WORK TO COMPLETE: Which lines in the data below contain the word "agent"? Copy each of them.

RECORDS SHOWN:
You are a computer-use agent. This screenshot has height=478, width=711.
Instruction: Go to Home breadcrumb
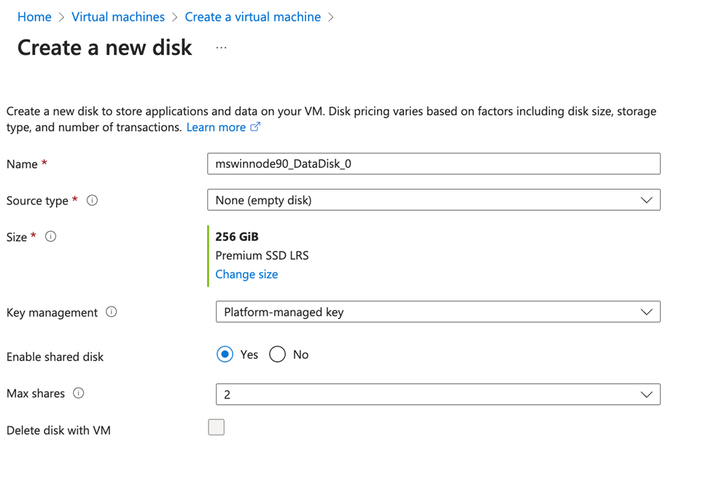tap(34, 17)
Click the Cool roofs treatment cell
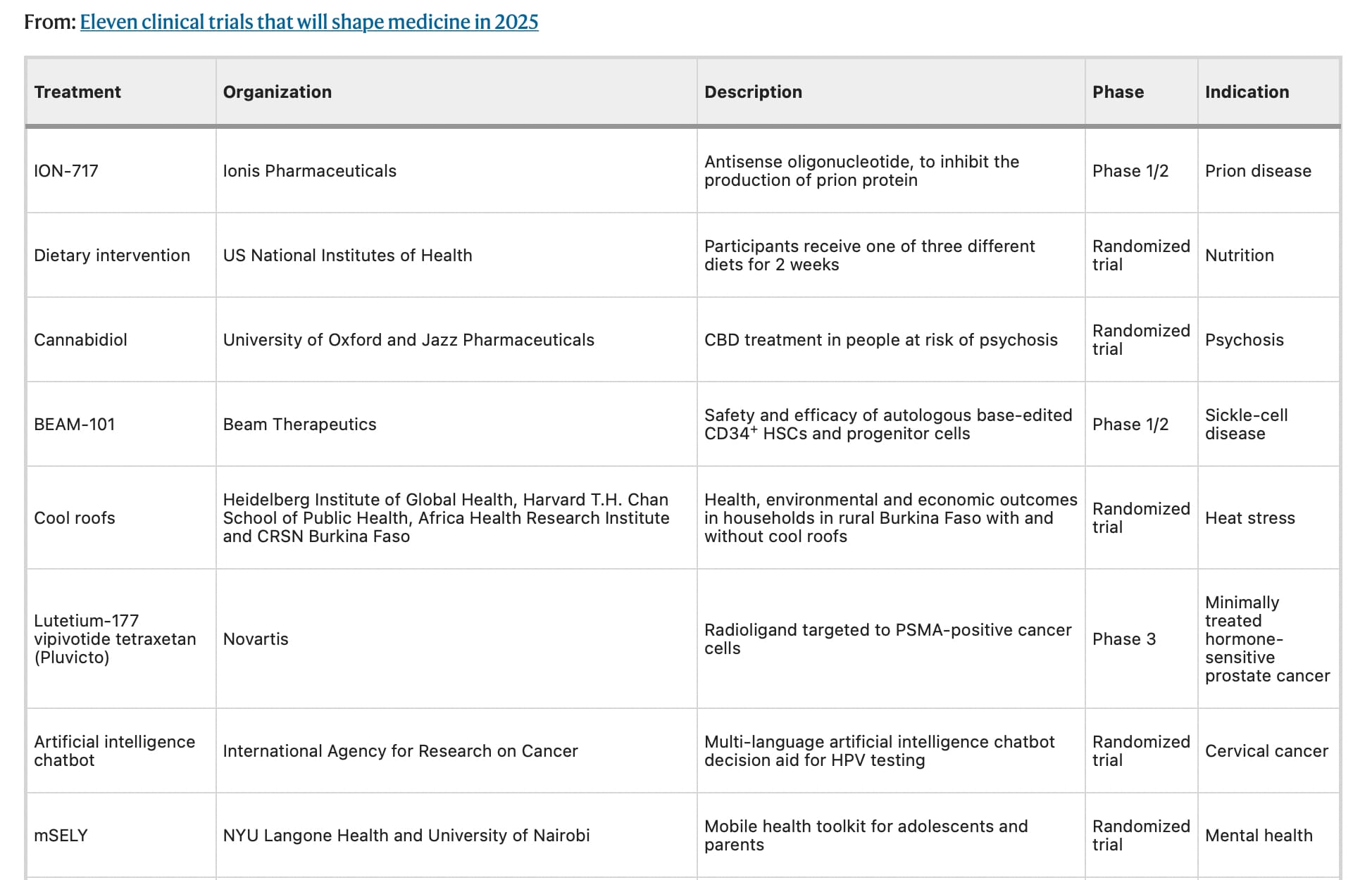 pyautogui.click(x=121, y=518)
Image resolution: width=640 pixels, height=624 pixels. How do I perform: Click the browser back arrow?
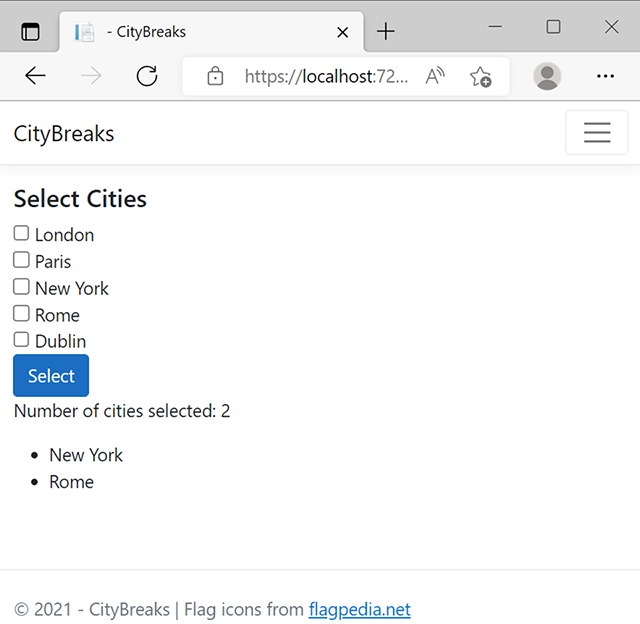click(x=35, y=76)
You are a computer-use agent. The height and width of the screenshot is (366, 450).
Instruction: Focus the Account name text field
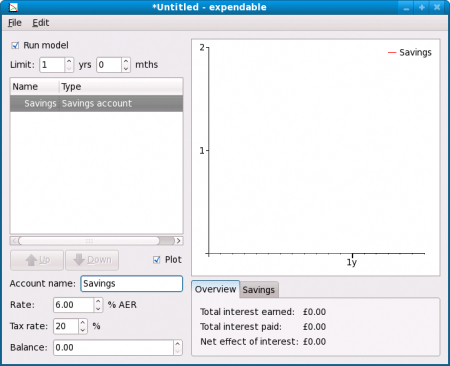click(132, 284)
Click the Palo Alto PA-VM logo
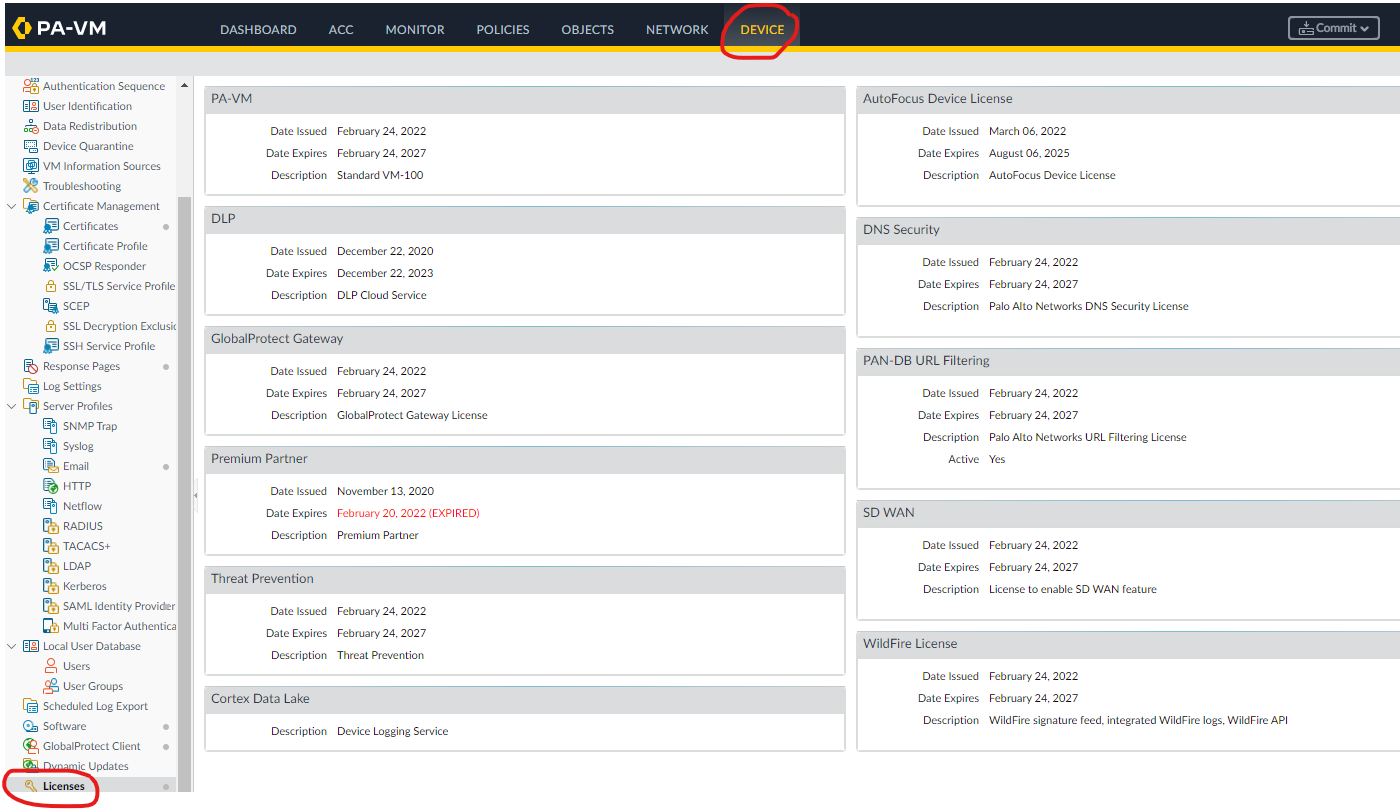Screen dimensions: 1400x809 tap(59, 28)
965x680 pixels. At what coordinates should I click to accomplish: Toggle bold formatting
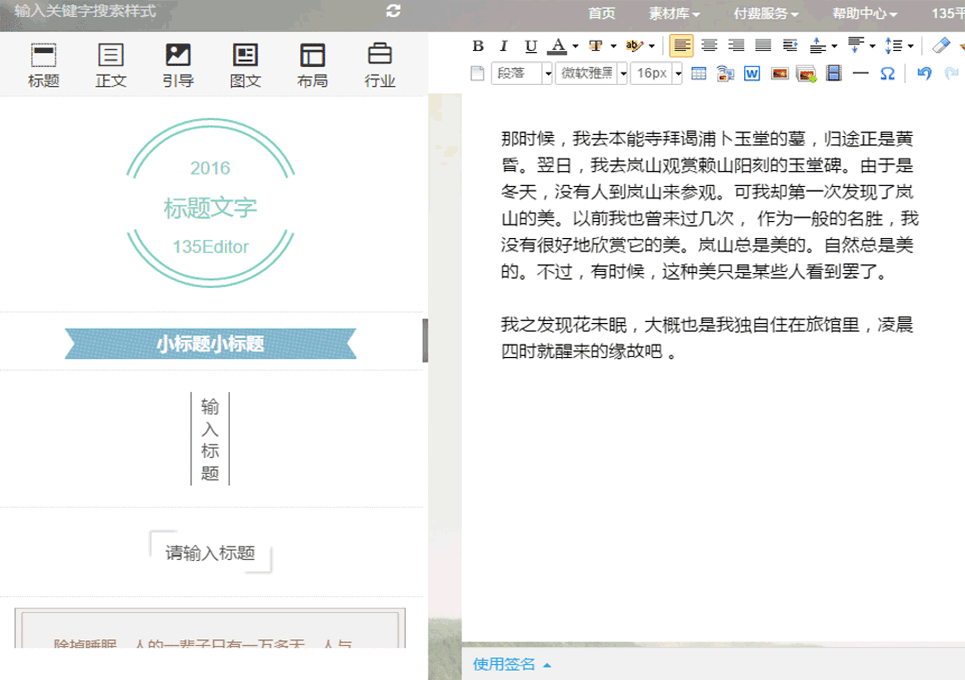click(478, 46)
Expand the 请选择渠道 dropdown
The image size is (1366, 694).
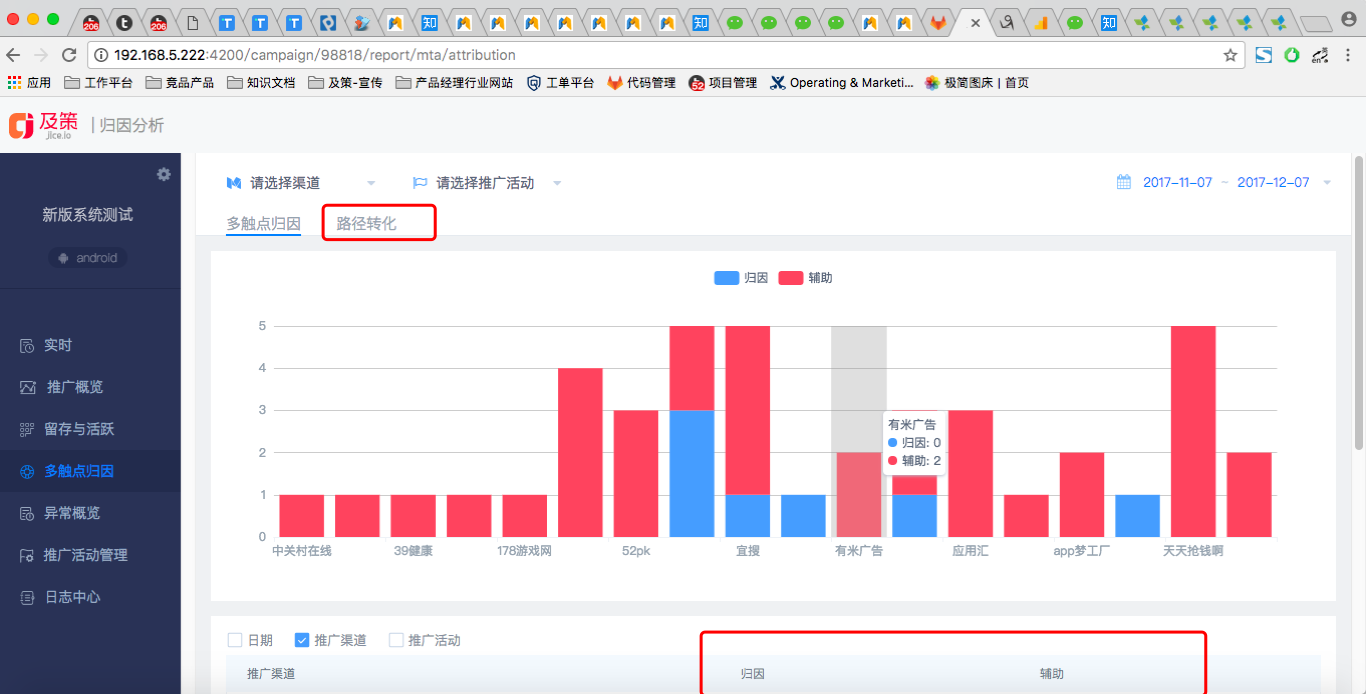(371, 183)
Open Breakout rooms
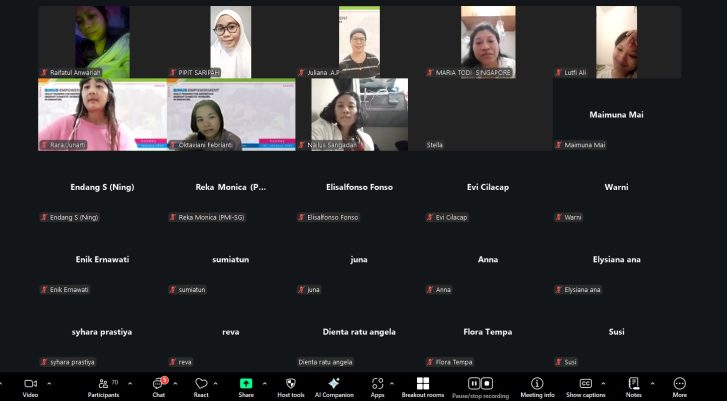Screen dimensions: 727x401 (x=423, y=384)
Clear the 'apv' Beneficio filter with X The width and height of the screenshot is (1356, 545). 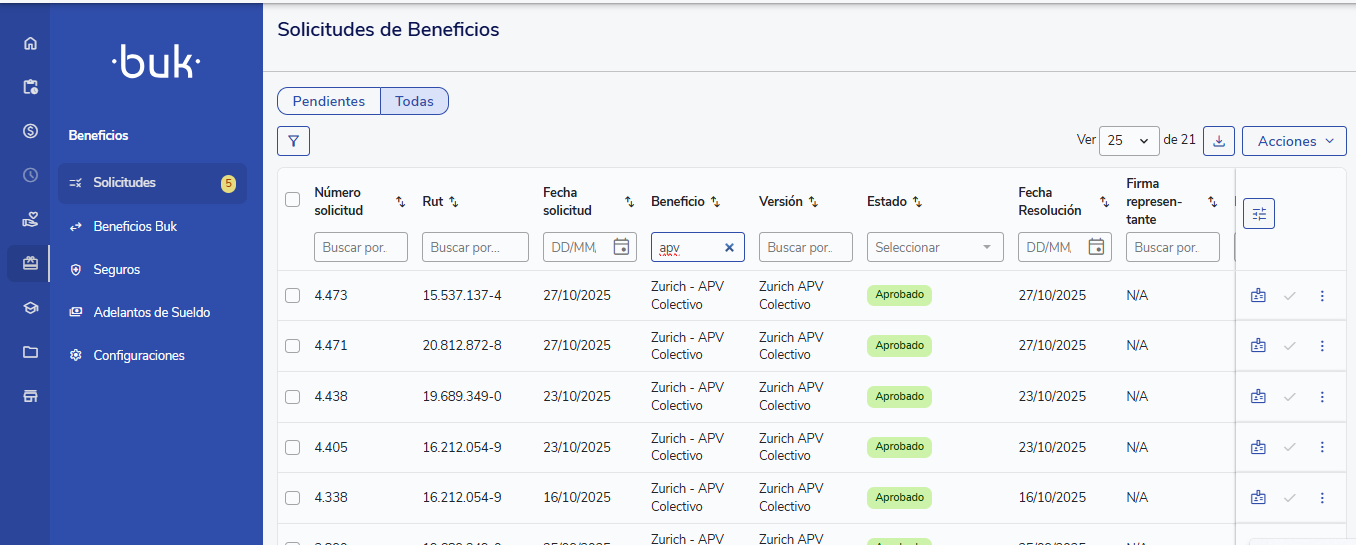point(729,247)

ANSWER TO THIS PROBLEM:
You are a computer-use agent. This screenshot has height=478, width=711.
You are a computer-use agent. The height and width of the screenshot is (366, 450).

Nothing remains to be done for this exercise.